Litseer is an async Python CLI tool for multi-source academic literature search. It searches multiple databases in parallel, deduplicates results, classifies quality tiers, and exports to BibTeX, JSON, or markdown. Designed for systematic literature reviews in aerospace and engineering.

Installation

Requires Python 3.11+. Install with uv:

uv pip install -e .

# With development dependencies (pytest, ruff, respx):
uv pip install -e ".[dev]"

# With network analysis (bipartite matrices, co-citation, coupling):
uv pip install -e ".[networks]"

After installation the litseer command is available in your shell.

Quick Start

# Run a search from a config file
litseer search examples/aerospace-review.yaml

# Specify output directory and email for polite API access
litseer search examples/aerospace-review.yaml -o results/ --mailto you@university.edu

# Search only specific sources
litseer search examples/aerospace-review.yaml -s openalex -s crossref

# Enable debug logging
litseer -v search examples/aerospace-review.yaml

Config File Format

Searches are driven by YAML config files. A config defines topic clusters, each with a set of query strings. Litseer runs every query against every year in the range, across all selected sources.

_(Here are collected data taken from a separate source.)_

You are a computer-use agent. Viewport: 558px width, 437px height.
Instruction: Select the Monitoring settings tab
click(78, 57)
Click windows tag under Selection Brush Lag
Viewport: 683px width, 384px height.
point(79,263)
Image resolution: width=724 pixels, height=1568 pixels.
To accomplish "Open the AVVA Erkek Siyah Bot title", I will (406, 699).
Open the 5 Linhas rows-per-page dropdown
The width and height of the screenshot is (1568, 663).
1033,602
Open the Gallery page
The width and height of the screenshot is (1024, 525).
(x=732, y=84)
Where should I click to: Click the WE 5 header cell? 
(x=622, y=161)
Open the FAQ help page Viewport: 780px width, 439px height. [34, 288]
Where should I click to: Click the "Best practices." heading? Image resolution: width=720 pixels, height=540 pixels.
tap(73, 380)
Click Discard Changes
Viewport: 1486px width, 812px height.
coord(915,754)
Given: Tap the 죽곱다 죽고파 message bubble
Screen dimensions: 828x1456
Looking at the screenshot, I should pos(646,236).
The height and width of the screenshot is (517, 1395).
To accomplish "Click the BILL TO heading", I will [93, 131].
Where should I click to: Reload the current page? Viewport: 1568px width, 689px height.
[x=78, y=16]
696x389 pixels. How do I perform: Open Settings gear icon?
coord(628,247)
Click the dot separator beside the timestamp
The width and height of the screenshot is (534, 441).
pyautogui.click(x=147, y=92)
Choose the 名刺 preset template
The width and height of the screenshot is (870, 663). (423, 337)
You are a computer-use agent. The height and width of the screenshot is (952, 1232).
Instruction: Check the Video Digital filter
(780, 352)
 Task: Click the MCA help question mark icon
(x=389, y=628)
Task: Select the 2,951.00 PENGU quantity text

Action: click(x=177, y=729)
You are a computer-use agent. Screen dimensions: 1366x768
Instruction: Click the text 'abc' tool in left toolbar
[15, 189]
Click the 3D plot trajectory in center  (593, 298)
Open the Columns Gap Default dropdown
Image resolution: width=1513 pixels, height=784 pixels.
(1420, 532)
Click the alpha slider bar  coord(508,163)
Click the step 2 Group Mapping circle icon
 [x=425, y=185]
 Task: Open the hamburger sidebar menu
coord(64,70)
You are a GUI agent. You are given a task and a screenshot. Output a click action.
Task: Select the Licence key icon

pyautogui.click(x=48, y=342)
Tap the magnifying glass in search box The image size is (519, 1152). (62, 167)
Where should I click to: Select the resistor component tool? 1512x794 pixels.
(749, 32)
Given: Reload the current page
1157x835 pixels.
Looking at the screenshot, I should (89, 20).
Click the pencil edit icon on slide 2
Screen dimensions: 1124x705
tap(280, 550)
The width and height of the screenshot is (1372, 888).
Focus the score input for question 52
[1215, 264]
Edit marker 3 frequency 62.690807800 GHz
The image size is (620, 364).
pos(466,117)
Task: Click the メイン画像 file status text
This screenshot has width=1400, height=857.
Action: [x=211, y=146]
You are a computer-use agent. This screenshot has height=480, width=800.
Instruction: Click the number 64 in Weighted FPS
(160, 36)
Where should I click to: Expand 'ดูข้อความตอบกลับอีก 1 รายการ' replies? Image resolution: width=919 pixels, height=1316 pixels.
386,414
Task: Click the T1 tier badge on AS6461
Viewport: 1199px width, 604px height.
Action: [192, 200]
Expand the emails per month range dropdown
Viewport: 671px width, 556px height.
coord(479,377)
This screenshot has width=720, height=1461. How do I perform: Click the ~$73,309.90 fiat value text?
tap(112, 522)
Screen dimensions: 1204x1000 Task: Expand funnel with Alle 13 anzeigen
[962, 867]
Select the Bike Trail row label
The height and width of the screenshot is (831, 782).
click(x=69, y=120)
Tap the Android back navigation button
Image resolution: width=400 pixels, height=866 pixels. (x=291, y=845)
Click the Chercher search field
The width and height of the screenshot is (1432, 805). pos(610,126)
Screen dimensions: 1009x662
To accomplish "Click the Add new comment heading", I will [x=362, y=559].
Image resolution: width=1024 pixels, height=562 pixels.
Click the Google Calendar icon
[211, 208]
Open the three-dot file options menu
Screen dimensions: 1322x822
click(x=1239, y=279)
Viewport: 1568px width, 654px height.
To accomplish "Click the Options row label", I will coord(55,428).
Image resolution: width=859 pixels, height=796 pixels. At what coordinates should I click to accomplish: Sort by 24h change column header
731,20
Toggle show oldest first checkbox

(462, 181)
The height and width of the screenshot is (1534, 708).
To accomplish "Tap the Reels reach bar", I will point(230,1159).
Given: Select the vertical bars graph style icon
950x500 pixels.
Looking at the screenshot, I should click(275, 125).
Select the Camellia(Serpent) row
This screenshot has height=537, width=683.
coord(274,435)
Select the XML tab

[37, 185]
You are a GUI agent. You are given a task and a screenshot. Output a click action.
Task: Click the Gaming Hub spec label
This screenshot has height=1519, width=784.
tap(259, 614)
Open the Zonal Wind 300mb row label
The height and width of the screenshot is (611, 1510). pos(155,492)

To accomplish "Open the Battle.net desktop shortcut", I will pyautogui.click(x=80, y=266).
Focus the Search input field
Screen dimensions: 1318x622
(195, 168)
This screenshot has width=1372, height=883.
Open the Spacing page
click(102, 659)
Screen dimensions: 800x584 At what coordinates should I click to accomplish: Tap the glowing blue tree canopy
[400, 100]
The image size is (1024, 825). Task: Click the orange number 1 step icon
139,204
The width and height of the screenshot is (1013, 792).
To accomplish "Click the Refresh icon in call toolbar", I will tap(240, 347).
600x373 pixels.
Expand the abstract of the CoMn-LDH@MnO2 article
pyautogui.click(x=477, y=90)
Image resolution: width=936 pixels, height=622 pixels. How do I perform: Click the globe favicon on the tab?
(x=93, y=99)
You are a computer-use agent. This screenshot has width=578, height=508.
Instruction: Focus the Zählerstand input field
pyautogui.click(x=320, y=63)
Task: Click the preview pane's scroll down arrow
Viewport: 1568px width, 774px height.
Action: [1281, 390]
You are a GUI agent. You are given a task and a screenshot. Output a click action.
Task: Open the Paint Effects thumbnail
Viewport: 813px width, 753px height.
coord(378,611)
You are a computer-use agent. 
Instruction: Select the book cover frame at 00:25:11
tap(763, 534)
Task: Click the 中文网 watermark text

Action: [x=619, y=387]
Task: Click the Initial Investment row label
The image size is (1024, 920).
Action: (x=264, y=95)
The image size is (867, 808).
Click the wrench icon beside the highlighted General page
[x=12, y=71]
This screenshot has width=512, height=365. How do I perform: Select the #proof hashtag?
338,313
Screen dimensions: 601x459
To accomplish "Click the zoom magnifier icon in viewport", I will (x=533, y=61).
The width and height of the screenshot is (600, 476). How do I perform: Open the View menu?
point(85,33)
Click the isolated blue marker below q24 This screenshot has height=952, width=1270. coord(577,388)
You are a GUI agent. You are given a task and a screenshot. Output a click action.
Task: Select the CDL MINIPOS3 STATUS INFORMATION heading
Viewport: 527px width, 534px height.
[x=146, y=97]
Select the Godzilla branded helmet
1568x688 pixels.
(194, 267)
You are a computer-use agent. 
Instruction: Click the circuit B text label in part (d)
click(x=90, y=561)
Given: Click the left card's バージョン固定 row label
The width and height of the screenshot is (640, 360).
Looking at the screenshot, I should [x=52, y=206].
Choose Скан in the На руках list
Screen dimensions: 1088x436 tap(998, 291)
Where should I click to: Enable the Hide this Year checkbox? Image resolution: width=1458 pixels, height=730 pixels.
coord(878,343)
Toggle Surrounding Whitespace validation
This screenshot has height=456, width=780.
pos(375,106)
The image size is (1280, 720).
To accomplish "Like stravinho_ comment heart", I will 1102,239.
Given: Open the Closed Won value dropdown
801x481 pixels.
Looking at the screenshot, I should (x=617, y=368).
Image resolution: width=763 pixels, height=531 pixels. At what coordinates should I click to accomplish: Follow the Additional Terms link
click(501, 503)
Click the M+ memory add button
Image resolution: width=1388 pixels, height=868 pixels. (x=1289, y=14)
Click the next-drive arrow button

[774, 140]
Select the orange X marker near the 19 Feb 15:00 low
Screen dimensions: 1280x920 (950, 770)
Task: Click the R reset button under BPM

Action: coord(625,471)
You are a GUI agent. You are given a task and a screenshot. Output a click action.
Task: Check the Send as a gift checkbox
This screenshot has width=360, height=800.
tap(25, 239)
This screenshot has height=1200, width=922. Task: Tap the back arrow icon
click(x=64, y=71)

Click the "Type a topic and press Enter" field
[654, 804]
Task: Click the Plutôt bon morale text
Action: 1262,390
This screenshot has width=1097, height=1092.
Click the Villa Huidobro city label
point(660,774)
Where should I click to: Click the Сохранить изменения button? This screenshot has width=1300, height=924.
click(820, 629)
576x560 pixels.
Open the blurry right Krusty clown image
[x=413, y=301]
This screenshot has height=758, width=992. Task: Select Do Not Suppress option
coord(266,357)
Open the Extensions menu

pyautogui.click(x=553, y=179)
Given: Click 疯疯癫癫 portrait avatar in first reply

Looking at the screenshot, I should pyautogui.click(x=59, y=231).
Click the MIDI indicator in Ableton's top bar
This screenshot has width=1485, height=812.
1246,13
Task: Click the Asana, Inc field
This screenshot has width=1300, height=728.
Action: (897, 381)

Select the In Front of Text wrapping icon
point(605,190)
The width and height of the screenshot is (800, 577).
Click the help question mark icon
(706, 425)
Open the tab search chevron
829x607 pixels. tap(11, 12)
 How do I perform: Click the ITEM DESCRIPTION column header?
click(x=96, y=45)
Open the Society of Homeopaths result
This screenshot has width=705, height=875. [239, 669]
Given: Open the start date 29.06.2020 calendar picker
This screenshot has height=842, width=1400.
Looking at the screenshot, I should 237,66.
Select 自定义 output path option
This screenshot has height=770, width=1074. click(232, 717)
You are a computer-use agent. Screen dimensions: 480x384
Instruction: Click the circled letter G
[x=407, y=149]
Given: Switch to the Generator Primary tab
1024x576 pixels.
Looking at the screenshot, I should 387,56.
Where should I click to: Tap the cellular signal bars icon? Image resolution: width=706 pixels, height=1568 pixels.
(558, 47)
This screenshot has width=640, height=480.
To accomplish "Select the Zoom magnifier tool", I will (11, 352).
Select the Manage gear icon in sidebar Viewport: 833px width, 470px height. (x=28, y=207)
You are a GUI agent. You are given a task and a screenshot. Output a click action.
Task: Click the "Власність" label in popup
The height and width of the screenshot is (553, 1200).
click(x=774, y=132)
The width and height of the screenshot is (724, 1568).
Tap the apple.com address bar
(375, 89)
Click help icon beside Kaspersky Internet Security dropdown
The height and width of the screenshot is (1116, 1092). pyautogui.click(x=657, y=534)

name: my-literature-review
description: >
  Systematic review of film cooling effectiveness on turbine blades.

year_min: 2020
year_max: 2026

# Optional: path to your existing .bib file.
# Litseer will skip papers you already cite.
existing_bib_path: ../thesis/references.bib

# Optional: seed DOIs for citation walking
seed_dois:
  - "10.1115/1.4045389"

clusters:
  - id: film_cooling
    label: Film Cooling Effectiveness
    queries:
      - "film cooling turbine blade effectiveness"
      - "shaped hole film cooling"
    sections: [literature_review, methodology]

  - id: conjugate_ht
    label: Conjugate Heat Transfer
    queries:
      - "conjugate heat transfer turbine blade CFD"
    sections: [methodology]

Config Fields

Field Required Default Description
name no "unnamed" Name for this search configuration
description no "" Free-text description
year_min no 2024 Earliest publication year to search
year_max no 2026 Latest publication year to search
existing_bib_path no none Path to existing .bib file for dedup
seed_dois no [] DOIs for citation walking
clusters yes -- List of topic clusters (see below)

Cluster Fields

Field Required Description
id yes Short identifier (used in output grouping)
label no Human-readable label
queries yes List of search query strings
sections no Thesis/paper sections this cluster maps to

Search Workflow

When you run litseer search, the tool:

  1. Loads the YAML config
  2. Creates source adapters (OpenAlex, CrossRef, etc.)
  3. For each cluster, runs each query for each year across all sources
  4. Classifies every result by quality tier
  5. Filters results by the --max-tier threshold
  6. Deduplicates by DOI and title similarity
  7. Removes papers already in your existing .bib file
  8. Populates the local citation graph with discovered papers and edges
  9. Writes three output files to the output directory

Output Files

For a search run on 2026-03-14, you get:

  • output/search-2026-03-14.json -- Full structured results with query log
  • output/new-refs-2026-03-14.bib -- BibTeX entries ready to merge
  • output/summary-2026-03-14.md -- Markdown summary grouped by cluster

Quality Tiers

Every result is classified into one of four quality tiers based on venue type:

Tier Label Venue Types Example
1 Peer-reviewed journal, conference AIAA Journal, ASME Turbo Expo
2 Technical report, thesis, standard, book NASA TM, SAE standards
3 Preprint preprint arXiv, SSRN
4 Grey literature news, blog, unclassified Trade press, blogs

Use --max-tier to control which tiers to include:

# Only peer-reviewed (tier 1)
litseer search config.yaml --max-tier 1

# Peer-reviewed + technical reports (default)
litseer search config.yaml --max-tier 3

# Everything including grey literature
litseer search config.yaml --max-tier 4

Citation Snowball Walking

Use cite-walk to explore the citation graph around a seed paper. This finds papers that cite the seed (forward) and papers the seed references (backward). Discovered works are automatically ingested into the local citation graph for future use.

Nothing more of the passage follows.